Exercise description:
Copy exactly, and copy nothing else: the line that contains "The width and" and all lines after it in the listing, without pictures.

Dataset entries:

------

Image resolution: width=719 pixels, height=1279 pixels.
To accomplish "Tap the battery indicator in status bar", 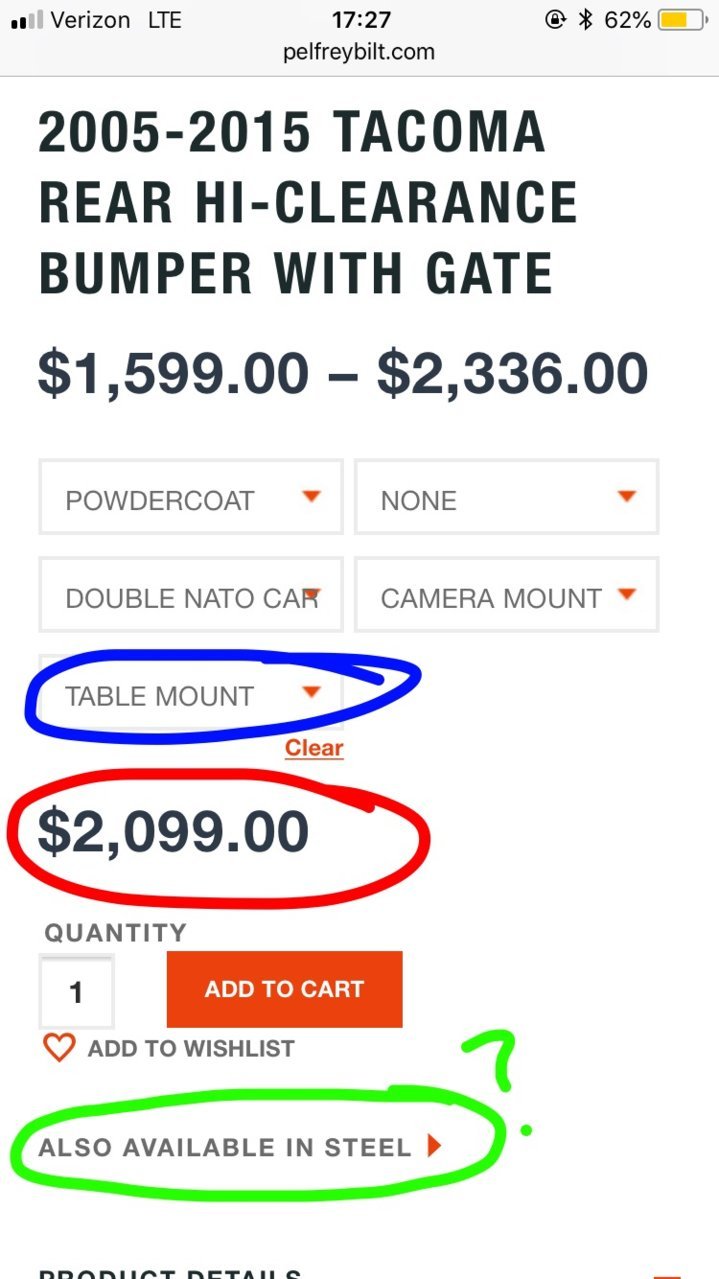I will tap(685, 20).
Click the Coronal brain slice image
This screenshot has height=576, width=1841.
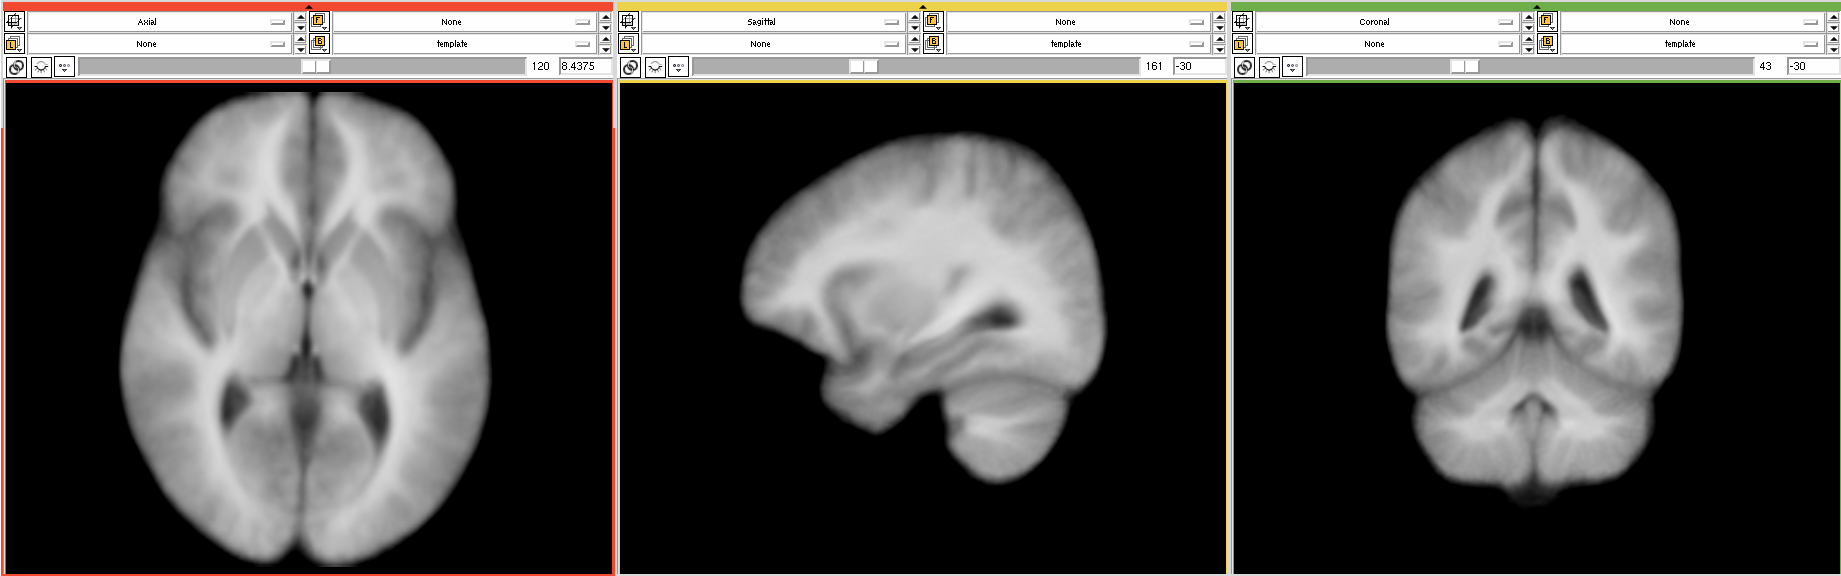(1536, 310)
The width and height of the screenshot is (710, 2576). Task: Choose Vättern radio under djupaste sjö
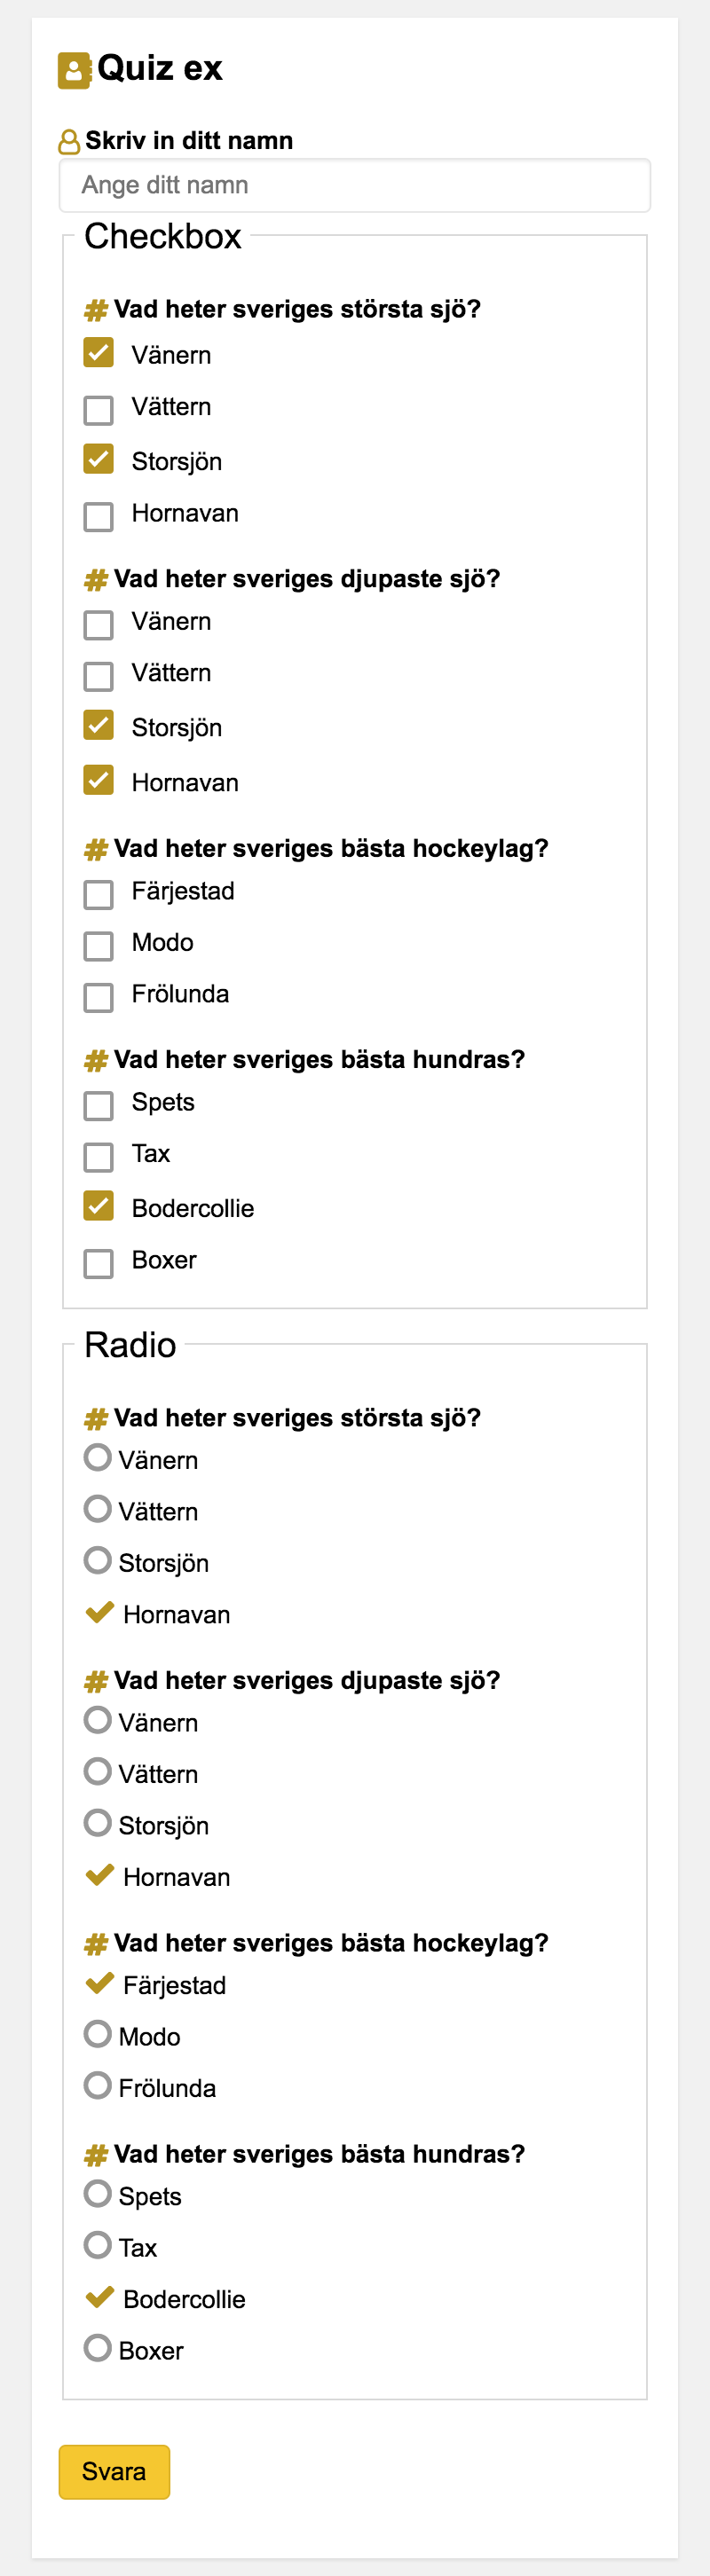(x=98, y=1771)
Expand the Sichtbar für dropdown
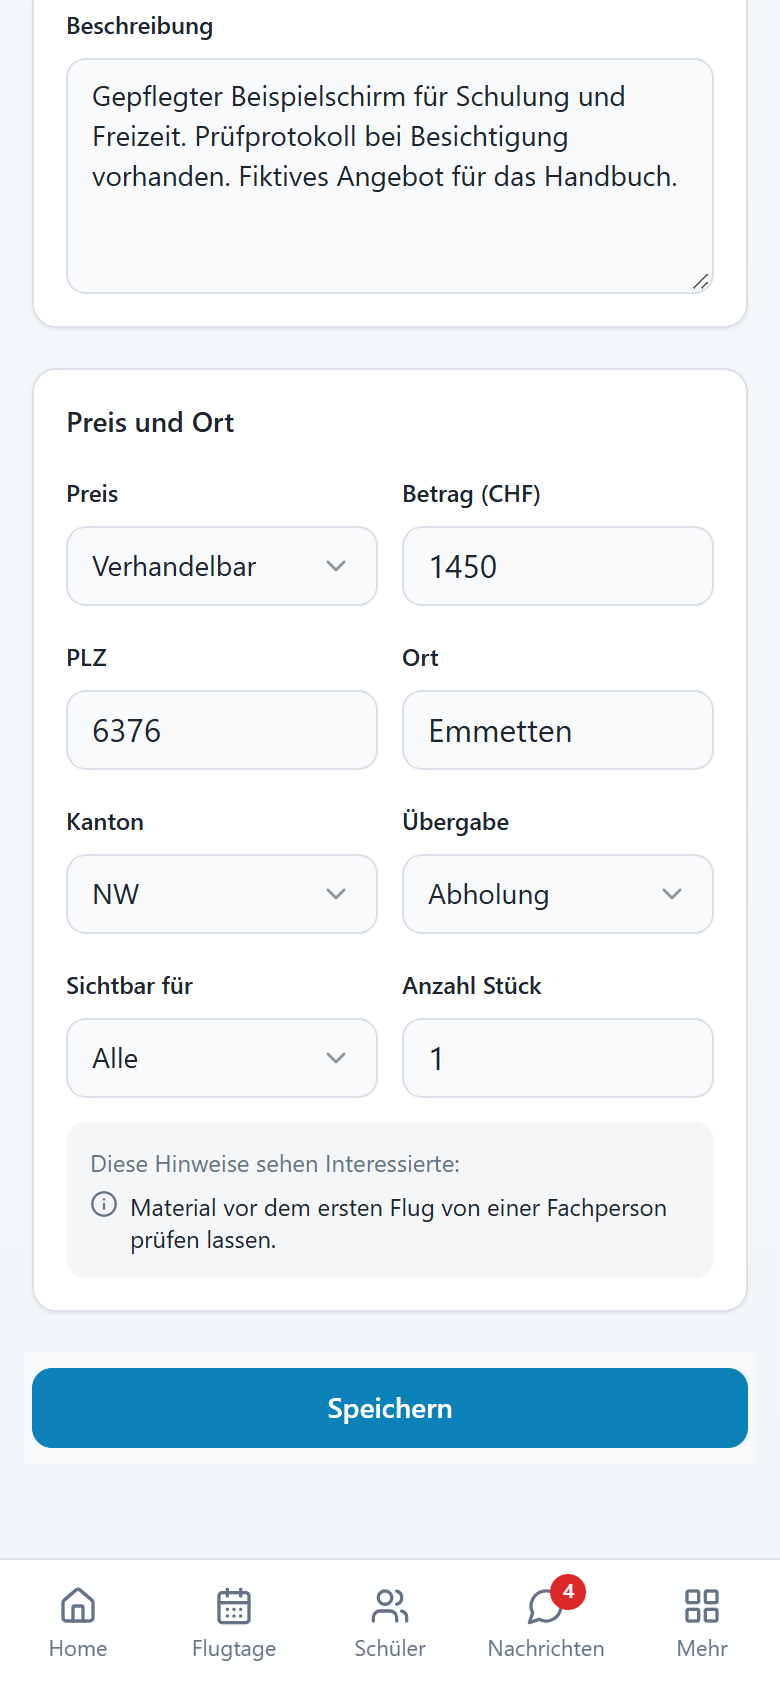 click(x=222, y=1058)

------

Written answer:
The width and height of the screenshot is (710, 2576). Task: Choose Vättern radio under djupaste sjö
(x=98, y=1771)
Expand the Sichtbar für dropdown
 click(x=222, y=1058)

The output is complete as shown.